Money collected from the fee is planned to go into the town’s tree committee “exclusively for the planting of new street trees and/or the replacement of damaged or removed trees on town property,” according to the new law approved at Tuesday’s Town Board meeting.
Theoretically, those trees would be placed in more appropriate areas of town determined by the tree committee.
The fee costs between $350 and $750 per tree and is based on the tree’s size. The fees would have to be paid prior to any subdivision or site plan approval by the town Planning Board, which supports the new law.
Under the new law, builders can request to pay the fee, but the decision of whether or not a developer qualifies is up to the Planning Board.
During a work session meeting Tuesday morning, Councilman Jim Dinizio said he opposes the new law because it gives additional power to the Planning Board.
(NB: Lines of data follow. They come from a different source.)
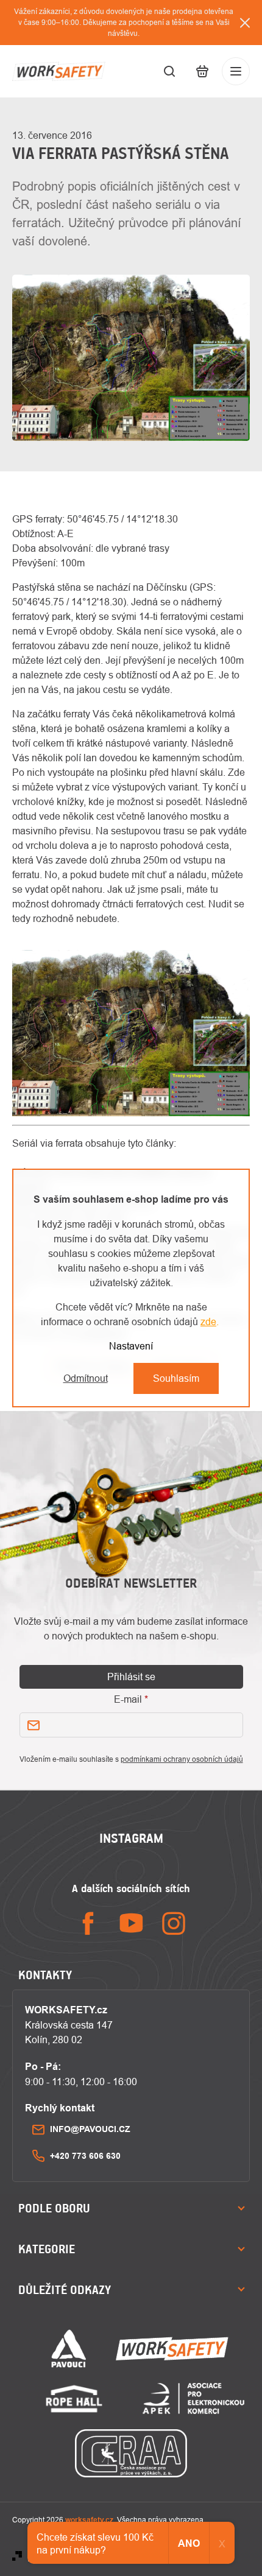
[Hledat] (169, 71)
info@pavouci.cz (90, 2129)
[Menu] (236, 71)
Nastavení (131, 1345)
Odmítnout (85, 1378)
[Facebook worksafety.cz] (88, 1923)
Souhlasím (176, 1378)
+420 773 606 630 (85, 2156)
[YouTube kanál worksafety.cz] (131, 1923)
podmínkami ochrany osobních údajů (182, 1759)
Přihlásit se (131, 1676)
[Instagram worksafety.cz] (173, 1923)
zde (208, 1321)
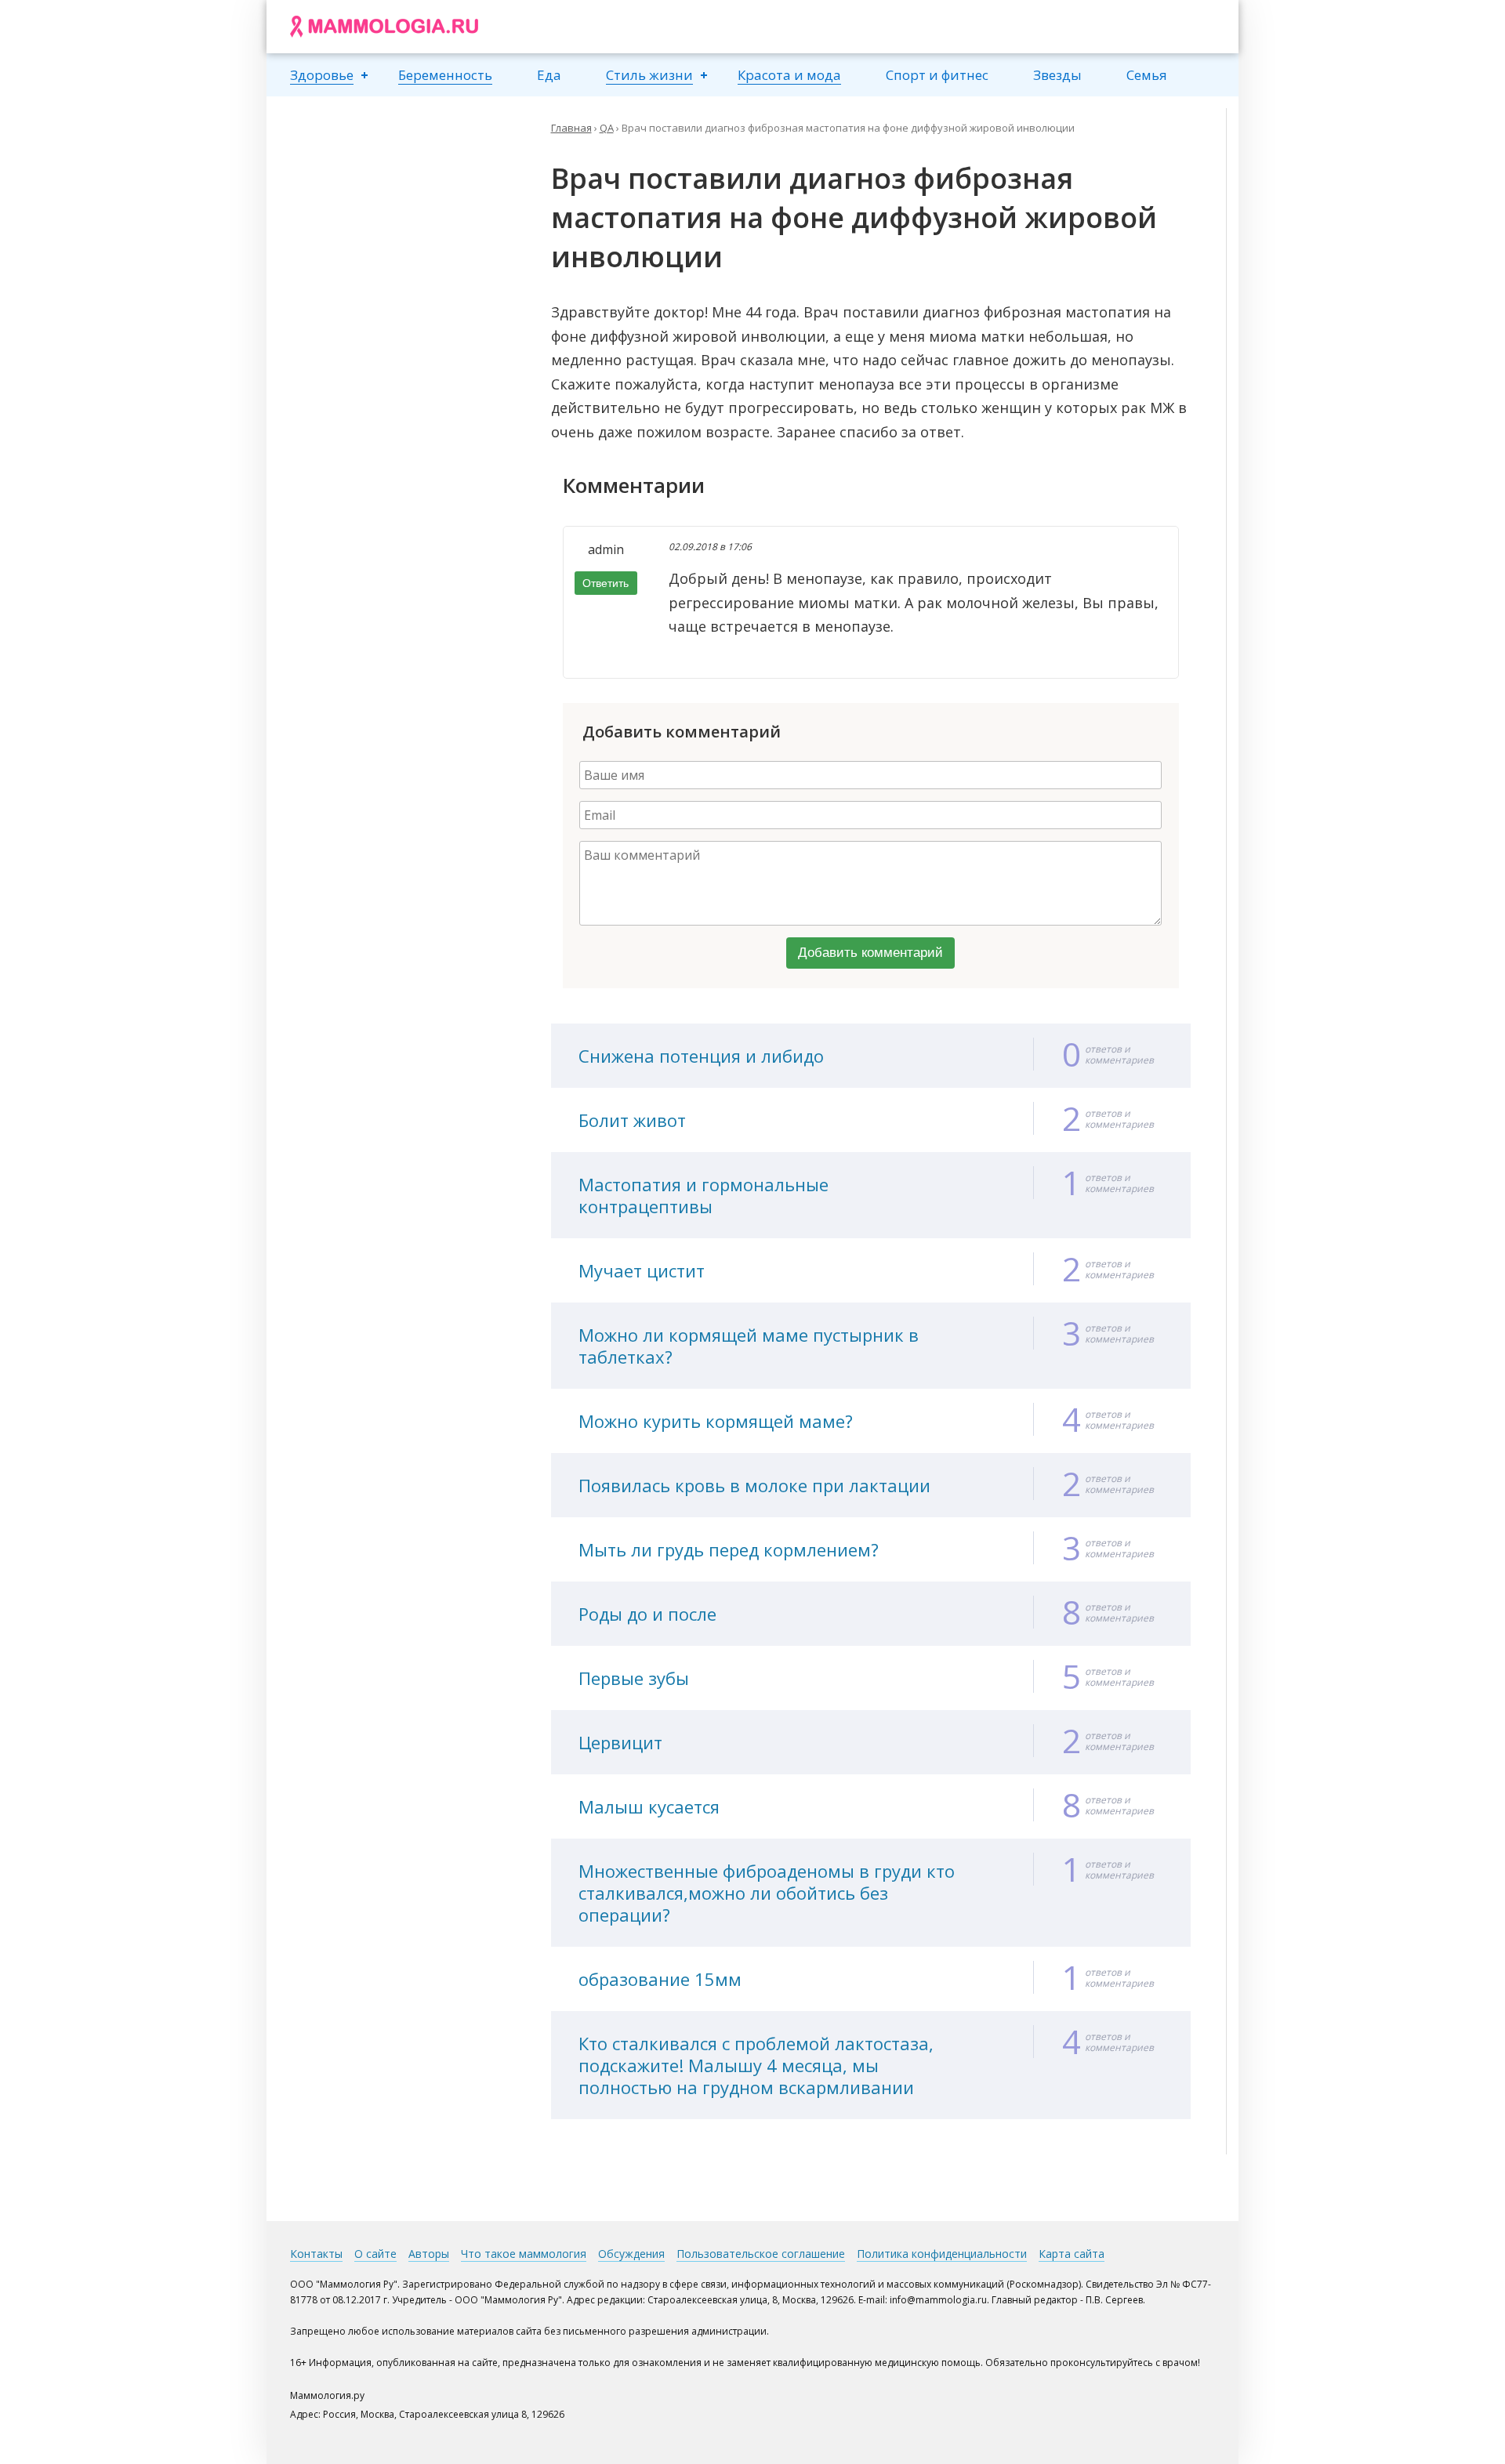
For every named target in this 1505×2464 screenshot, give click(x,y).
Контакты (316, 2253)
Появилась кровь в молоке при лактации (754, 1485)
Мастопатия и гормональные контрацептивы (703, 1195)
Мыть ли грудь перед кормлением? (728, 1549)
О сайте (375, 2253)
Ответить (605, 583)
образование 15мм (660, 1979)
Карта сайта (1071, 2253)
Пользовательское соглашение (760, 2253)
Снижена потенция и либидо (701, 1055)
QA (607, 128)
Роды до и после (647, 1613)
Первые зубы (633, 1678)
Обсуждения (631, 2253)
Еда (549, 75)
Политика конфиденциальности (942, 2253)
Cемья (1146, 75)
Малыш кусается (649, 1806)
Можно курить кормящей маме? (715, 1421)
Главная (571, 128)
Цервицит (620, 1742)
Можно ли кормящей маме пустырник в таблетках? (748, 1345)
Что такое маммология (523, 2253)
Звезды (1057, 75)
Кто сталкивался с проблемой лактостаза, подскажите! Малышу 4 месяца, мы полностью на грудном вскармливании (756, 2065)
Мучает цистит (641, 1270)
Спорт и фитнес (937, 75)
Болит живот (632, 1120)
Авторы (428, 2253)
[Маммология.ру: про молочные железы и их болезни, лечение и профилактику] (384, 27)
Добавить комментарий (870, 952)
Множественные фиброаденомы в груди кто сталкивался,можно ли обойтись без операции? (766, 1892)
He said he would prefer a clear delineation of when the fee can be used instead of leaving the decision up to the Planning Board on a case-by-case basis.
“Either it is, or it isn’t,” he said at the work session. “And letting the Planning Board have somebody opt out by writing a check to the tree committee? I have a problem with that.”
On Tuesday night, Mr. Dinizio cast the lone dissenting against the tree fund law. He said that while he believes the current Planning Board may not overuse the additional discretion, he’s worried that future boards could abuse the new rule.
“You don’t know one Planning Board to the next,” he said. “I think it just grants them too much discretion.”
The councilman had said nearly the same thing last week when he voted against a law that would give the Zoning Board of Appeals’ zoning variances an expiration date. Mr. Dinizio has argued that he believes the provision gave future zoning boards too much power.
Councilwoman Jill Doherty said the new tree fund law would affect current cases before the Planning Board, should applicants now seeking the board’s approval wish to pay the fine instead of replanting trees.
The law is expected to go into effect by next month once it receives state approval.